Turbodiesel Jeep of a Different Kind
The 45-year run of license-built Mitsubishi J-Series included two diesel-powered models.
Amid all the talk of a new diesel-powered Wrangler on the horizon, a more peculiar historical diesel Jeep has emerged.
Well, this Jeep has been around for quite some time, but a recent Autoweek report renewed our interest in the vehicle. However, we should note this particular diesel-powered Jeep wore Mitsubishi badges and was sold solely in Japan. In fact, Mitsubishi stamped its name right above the seven-slot grille of the vehicle so nobody mistakes it for an American model.

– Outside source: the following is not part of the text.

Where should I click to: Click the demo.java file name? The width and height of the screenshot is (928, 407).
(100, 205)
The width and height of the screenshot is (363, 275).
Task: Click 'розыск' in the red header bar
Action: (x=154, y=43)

The SUVs, known as the Mitsubishi J-Series, featured two different diesel engines during its 45-year run, which ended in 1998. The licensed Jeep variants included the KE31, a diesel variant of the Willys Hurricane developed by Mitsubishi, and a 2.7-liter turbocharged diesel inline-four engine, also engineered by the Japanese carmaker.
When Mitsubishi first produced the J-Series back in 1953, the JH4, a 2.2-liter inline-four engine, powered the license-built Jeep. That engine derived from the Willys Hurricane flathead-four used in in American Jeeps in the fifties.
Diesel models came later, along with the in-your-face “Turbo” decals. In case you find yourself wanting to advertise the SUV’s alternative powertrain, the J-Series wears those in big, bold letters. Sure, the idea that any American Jeep fan would have an interest in owning a Mitsubishi J-Series seems somewhat sacrilegious. But you have to admit, there is something appealing about the truck, nonetheless.
That said, you face a substantial challenge if you want to land one of the Jeeps. Even if you want to buy one, chances remain slim that you’ll find one. As detailed in the Autoweek report, the 25-year import rule still prohibits the last model years of the J-Series from stateside importing. Even the older models are a rarity in the US.